▶ WORK TO DO
Copy out, word for word, the lines of the material starting at the one that contains "You are a computer-use" and ending at the last line of the material. Leave the pictures out.

+--

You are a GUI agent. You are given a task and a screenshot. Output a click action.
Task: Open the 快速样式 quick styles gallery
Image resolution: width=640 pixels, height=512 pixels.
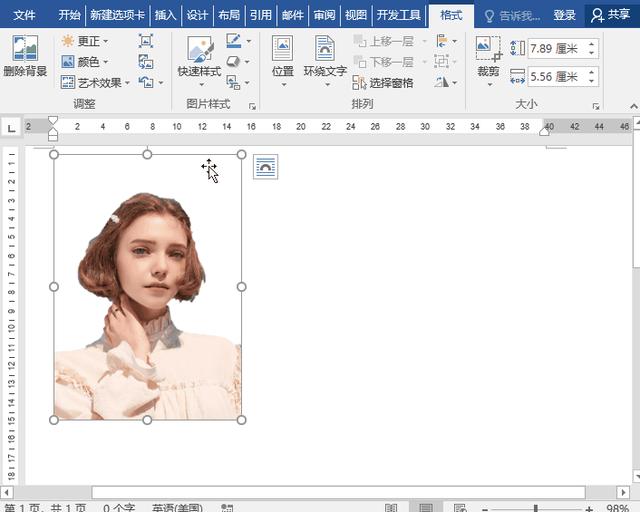click(199, 58)
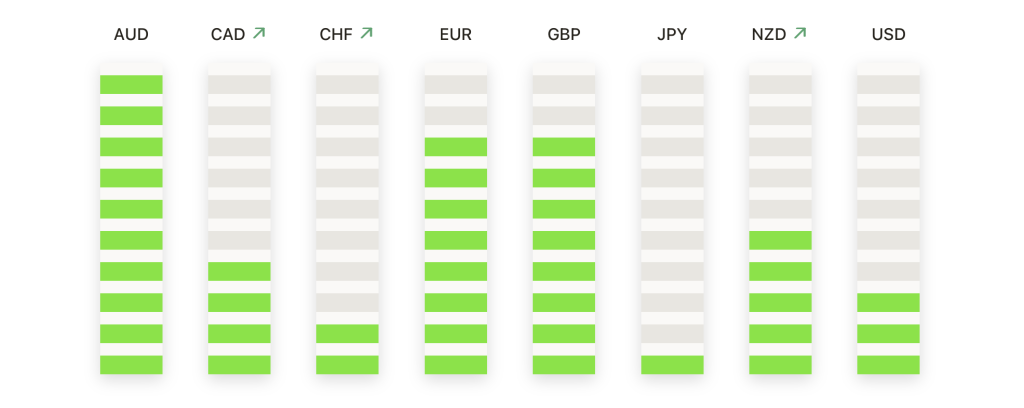Click the green up arrow beside CHF
Image resolution: width=1024 pixels, height=408 pixels.
tap(366, 33)
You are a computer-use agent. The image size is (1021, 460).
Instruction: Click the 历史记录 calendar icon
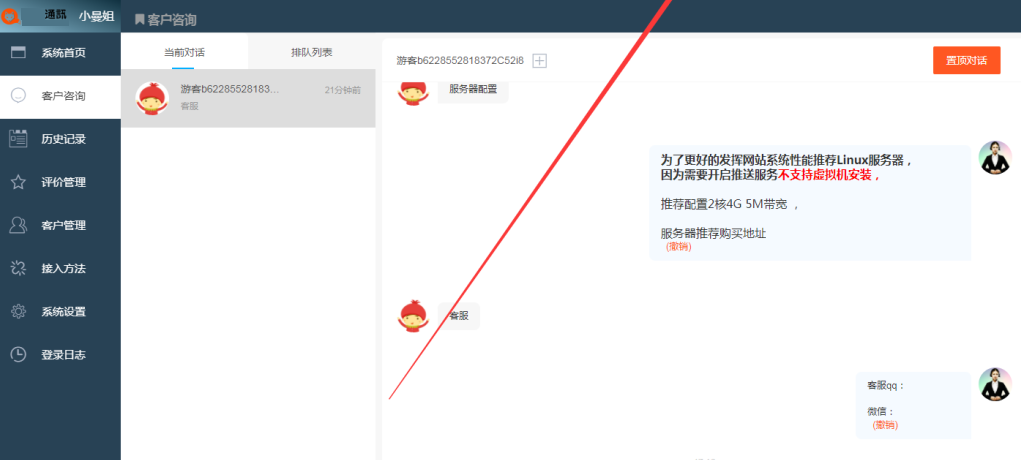[18, 139]
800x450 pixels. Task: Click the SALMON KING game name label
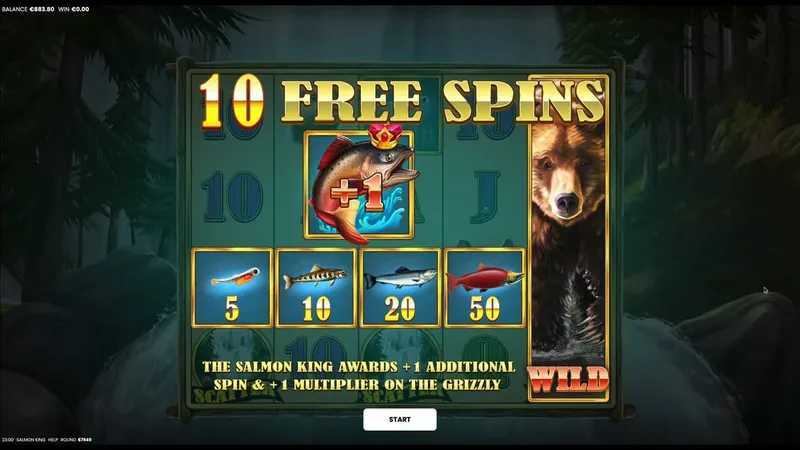point(31,439)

+--

▶ FINISHED TASK
You are a computer-use agent. The image size is (1021, 460).
Instruction: Click the 历史记录 calendar icon
[18, 139]
800x450 pixels. Task: Click the SALMON KING game name label
point(31,439)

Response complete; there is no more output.